最近、インド全土でブームになっている、エジプト、ヨルダン、モロッコ、トルコ、シリアなどの、いわゆる「中東料理」。
しかし本物を求めるデリーっ子に出す時には、注意が必要だ。
9月27日付ナブバーラト紙が、こうした中東料理がデリーでどのように根付いていっているかを紹介した。
特にレバノン料理は人気が高く、チーズ料理「レブネ」やレモンの酸味が効いたパセリサラダ「ダブーレ」、ラム肉を挟んだ「シャワルマ」などの古くからの人気料理はもちろん、地元しか伝統的なシリア料理もレストランで供されるようになって久しい。
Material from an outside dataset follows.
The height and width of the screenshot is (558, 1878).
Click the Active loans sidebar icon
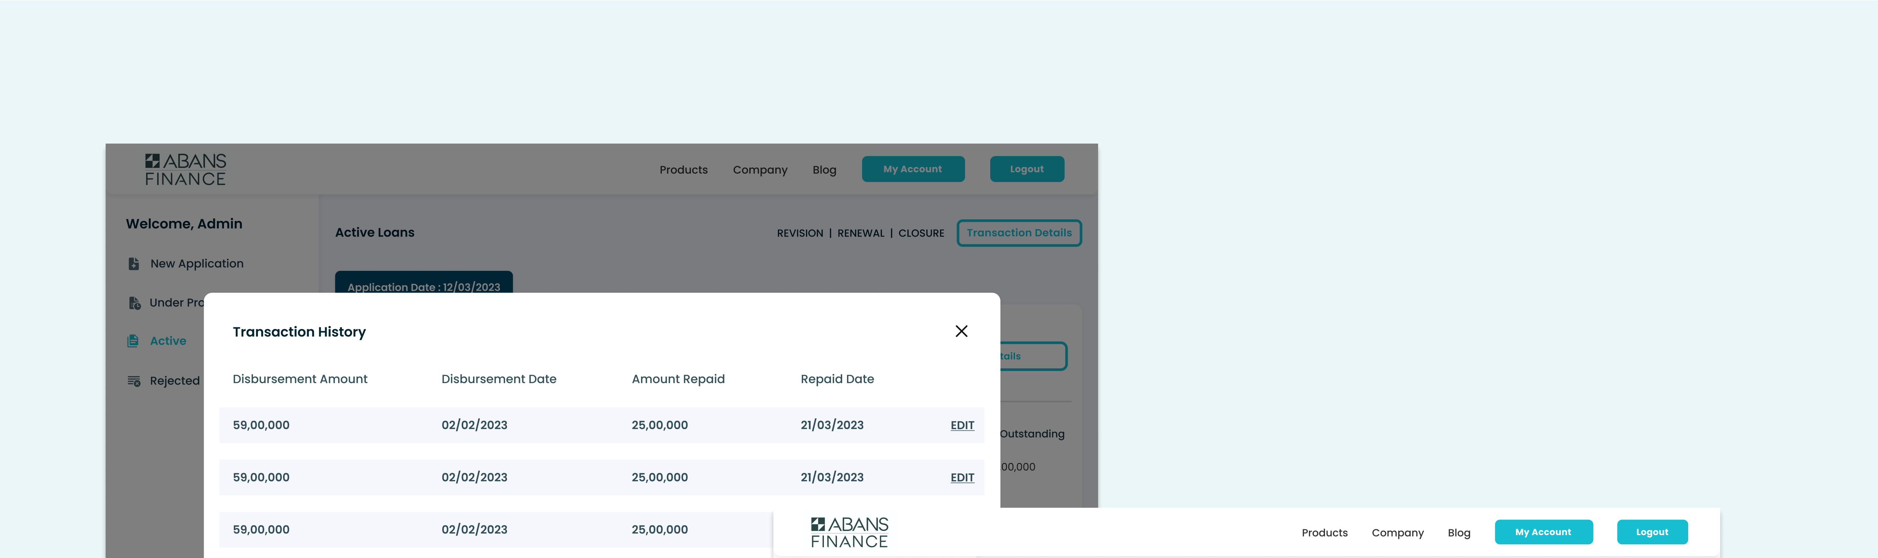133,341
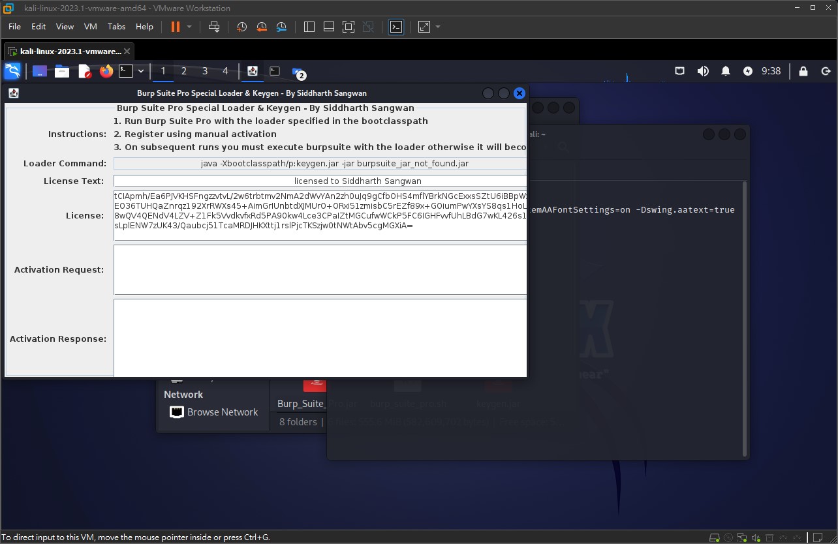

インドへやってきて18年になるギリシャ系レバノン人シェフ、ラッフィさんによれば、ミントやハーブを使い、独特の味わいのあるレバノン料理はインド料理にも通じるところがあるが、「最近のデリーっ子には、『レバノン風スナック』などといってお茶を濁すことは通じない。本物を見分ける舌が肥えている」という。
子羊肉のミートボールをヨーグルトソースで和えた「キッベ」などはインド料理の「コフタ」に通じ、受け入れられやすいようだ。
デリーでモロッコ料理店を経営するラジニーシ・マリクさんは、「これ以外にもドライフルーツとマトンを煮込む『タジメ』など甘い味付けの肉料理は、当初インド人の味覚に合わないと懸念していたが、今では誰にでも好まれる定番メニューになっている」と説明する。